Аня машинально шагнула вперед, подняла велосипед и поставила возле двери в комнату Облонских.

– Ну наконец-то матери-инвалиду соизволила помочь! – гневно бросила ей Анна Аркадьевна и поехала в их комнату, отдавив Ане ногу колесом.

– Да что за работа-то? – фраза прозвучала жалко, ненависть и здравый смысл боролись у Ани в горле, создавая непосильную работу для голосовых связок.

– Официанткой, – ответила та, закуривая крепкую сигарету.

– Кем? Официанткой? Ха! И за сколько же? – Аню искренне возмутило предложение матери.

– Пятьдесят рублей в день и обед.

У Карениной-младшей аж дар речи пропал.

– Ты что, это серьёзно говоришь?!

– Да, а что? Хорошие деньги, ещё и кормить будут.

Ане снова захотелось врезать матери со всей дури. Она подошла к ней близко-близко и почти физически ощутила, как её кулак опускается на эту жёлтую отвратительную рожу.

– Аня, ты в своём уме? Что с тобой такое?

Внезапно Каренина-младшая поняла, что если сейчас же не убежит отсюда, не уйдёт из дома на несколько часов, то просто убьёт собственную мать!
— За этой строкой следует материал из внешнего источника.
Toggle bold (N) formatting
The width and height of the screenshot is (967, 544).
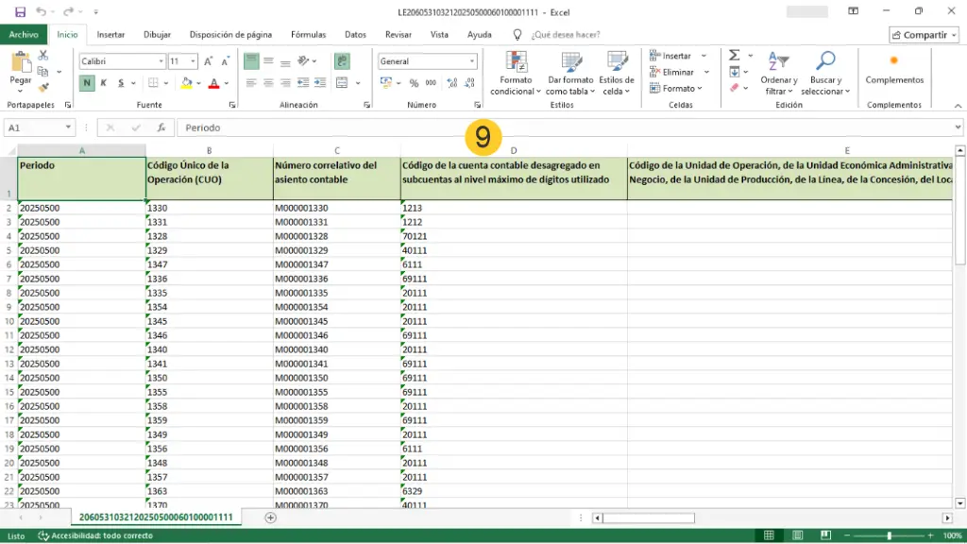(87, 83)
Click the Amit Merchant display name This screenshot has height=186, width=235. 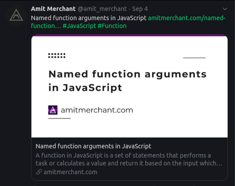click(x=53, y=9)
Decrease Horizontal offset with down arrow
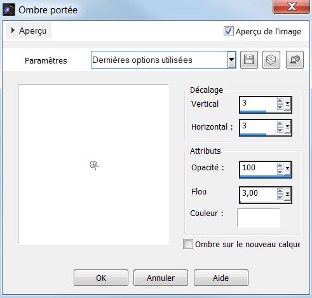 point(280,130)
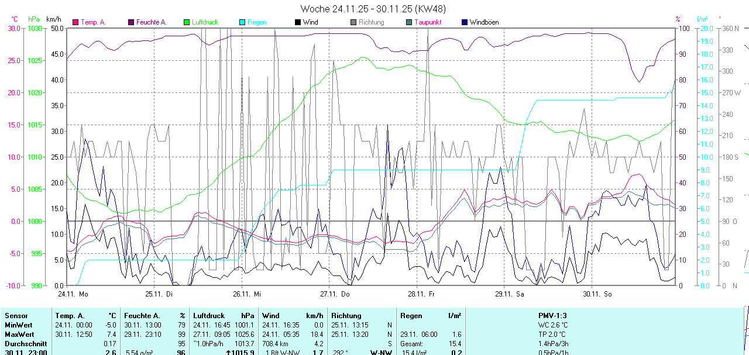The height and width of the screenshot is (355, 749).
Task: Click the cyan Regen legend square
Action: (x=242, y=22)
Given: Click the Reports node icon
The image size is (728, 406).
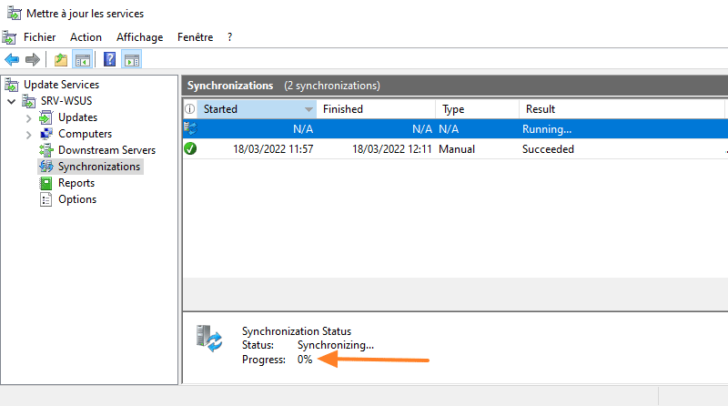Looking at the screenshot, I should [46, 183].
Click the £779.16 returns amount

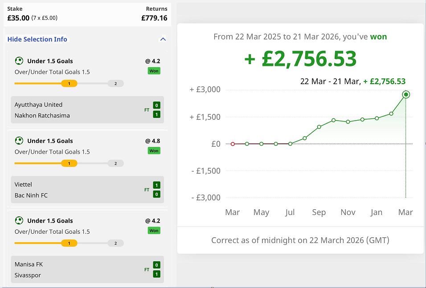tap(154, 18)
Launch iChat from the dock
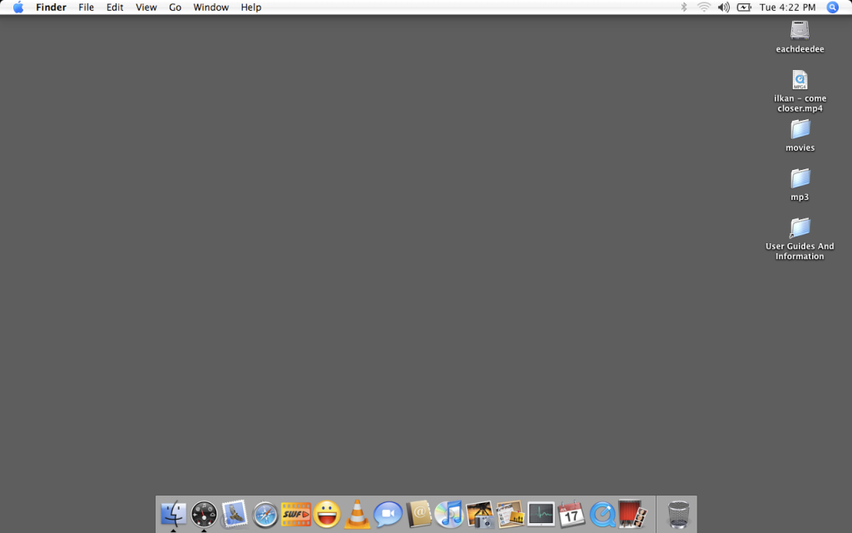 click(x=388, y=514)
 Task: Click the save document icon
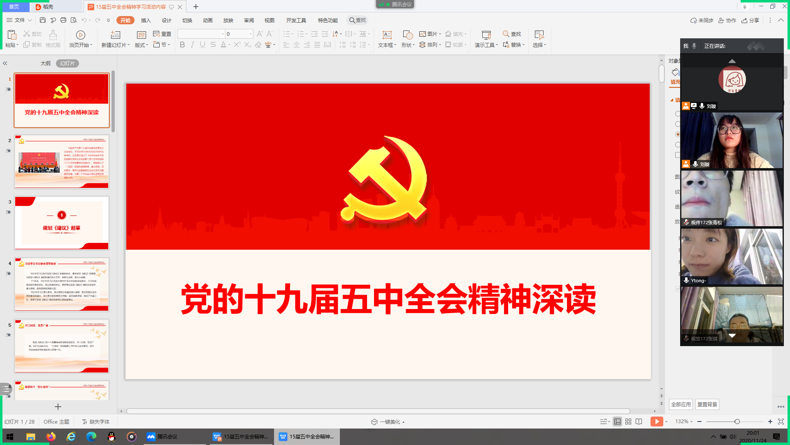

Она резко подалась назад, стянула с бельевой верёвки высохшие светлые брюки и какую-то рубашку, натянула всё это на себя как попало и выбежала вон.

– Аня! Аня! Ты куда?! – мамаша кричала ей вслед, но не шевелилась и не трогалась с места. – Тьфу ты, чёрт! Да что за день такой! Долли! Дарья!

– Ну что вы орёте всё время? – Долли высунулась из комнаты, говоря громким шёпотом. – Я только Гришку уложила!

– Ты не знаешь, чего с Анькой такое? – тоже перешла на громкий шёпот Анна Аркадьевна.

– Нет! – прошипела Дарья.

– Вечно ты ни хрена не знаешь! – прошипела в ответ Каренина-старшая.

– Да пошла ты! – и Долли закрыла дверь.